2004 murder in Pocatello, US

Nori Jones, a 25-year-old woman, was murdered on September 28, 2004 by Brad Compher in Pocatello, Idaho, United States. Compher was arrested in 2014, approximately 10 years after the murder. He was convicted of first-degree murder by a jury on March 4, 2024.

== Murder ==
On the morning of September 28, 2004, Nori Jones was stabbed to death inside her Pole Line Road home in Pocatello. She had been stabbed/cut more than 20 times, including 17 stab wounds to her torso. Three of those stab wounds to the torso were considered by the pathologist to be possibly fatal because they had penetrated her lungs and heart. The other two wounds that were considered fatal were two large cuts on her neck. She also had numerous defense wounds on her arms and hands, implying a struggle.

== Arrest ==
A man by the name of Brad Compher was arrested on September 10, 2014 and charged for Jones' murder upon DNA at the scene matching him. Pocatello police officers retrieved a cigarette that had been smoked by Compher and brought it in for forensic testing.

He would not be bailed out and thus stayed at Bannock County Jail for the next 10 years.

== Trial ==
The actual trial was delayed for a long time due to questions regarding Compher's mental competency, and the difficulty of finding witnesses for such an old case.

In 2022, the death penalty was taken off the table due to concerns regarding his "mental stability".

The trial started on February 20-23, 2024.

The prosecution revealed there was a "1 in 93 trillion" chance that the DNA found at the scene could belong to someone other than Compher.

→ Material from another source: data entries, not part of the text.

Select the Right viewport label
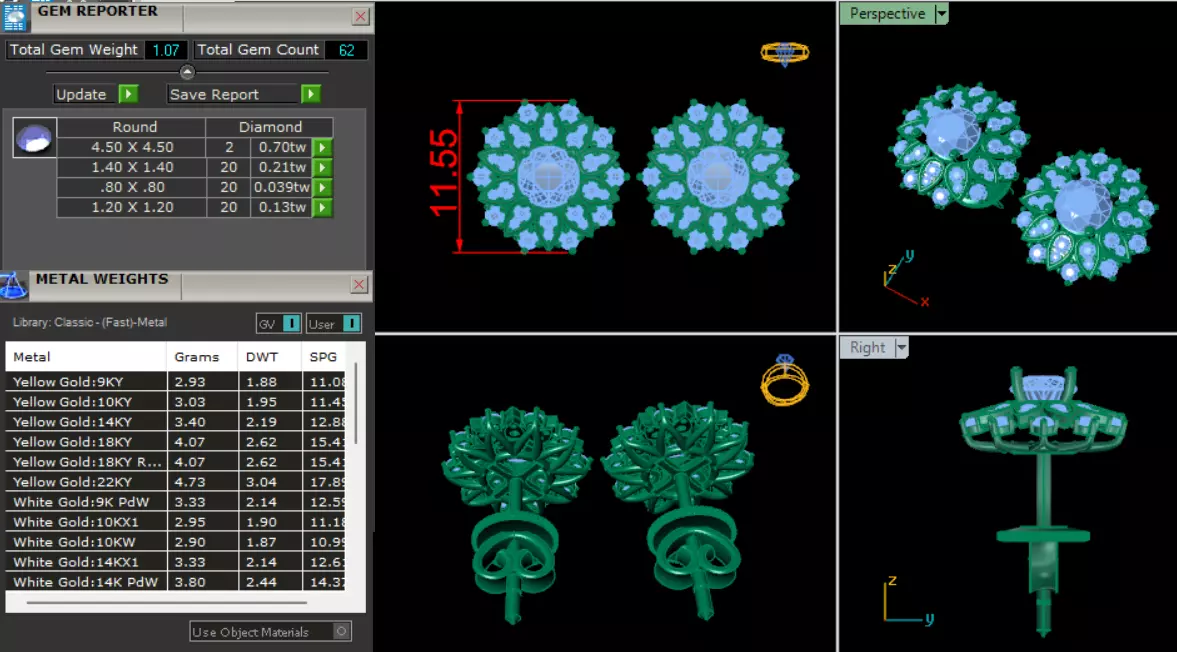Screen dimensions: 1177x652 [x=868, y=347]
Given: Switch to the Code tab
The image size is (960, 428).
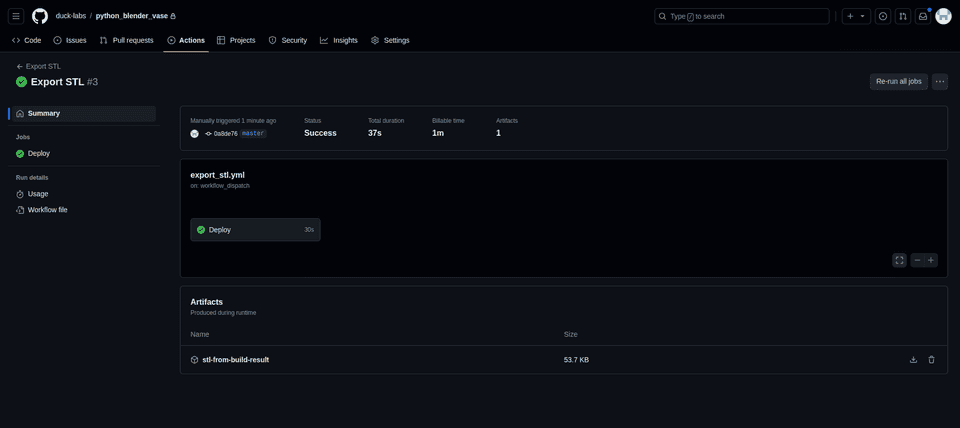Looking at the screenshot, I should click(27, 40).
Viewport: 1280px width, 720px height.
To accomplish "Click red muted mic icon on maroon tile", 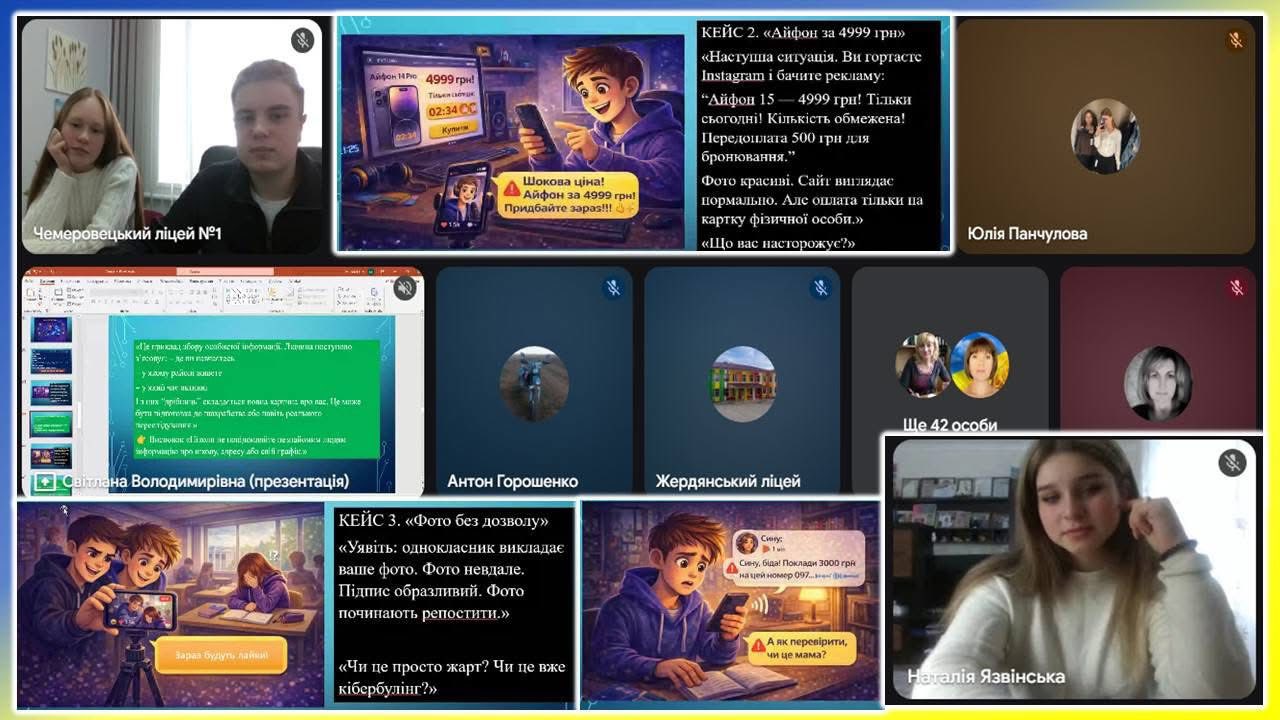I will pyautogui.click(x=1236, y=288).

The wounds found on Jones indicated she had fought back against her assailant. The first two witnesses called to the stand at trial recalled what they encountered after stepping into the house. They spotted a ring they knew belonged to Jones. A friend of Jones explained that the ring symbolized her "promise" to marry her boyfriend one day. She also mentioned that Jones wore it in an effort to deter men from approaching her in public. There were instances of harassment that these key witnesses were aware of, but they had never heard of Compher at any time.

The defense was skeptical that the DNA evidence was sufficient and argued that Compher had no motive to commit the murder. They pushed an alternative theory that there was circumstantial evidence for there to be another suspect. In a questionable move, Compher's defense singled out Brian Draper and Torey Adamcik, the perpetrators of the murder of Cassie Jo Stoddart in September 2006 as possible suspects and had them transported to Pocatello for the trial. Neither Draper nor Adamcik testified and were subsequently returned to the Idaho Department of Correction in Kuna.

After a 10-day trial, and 4 hours of deliberation, the jury convicted Compher of 1st-degree murder on March 4, 2024.

On March 6, 2025, Compher was sentenced to life in prison without parole. The judge reasoned that Compher clearly felt no remorse, meanwhile Compher himself maintained his innocence while angrily telling off everyone in the room.

After being sentenced, he was moved from the Bannock County Jail to the Saguaro Correctional Center.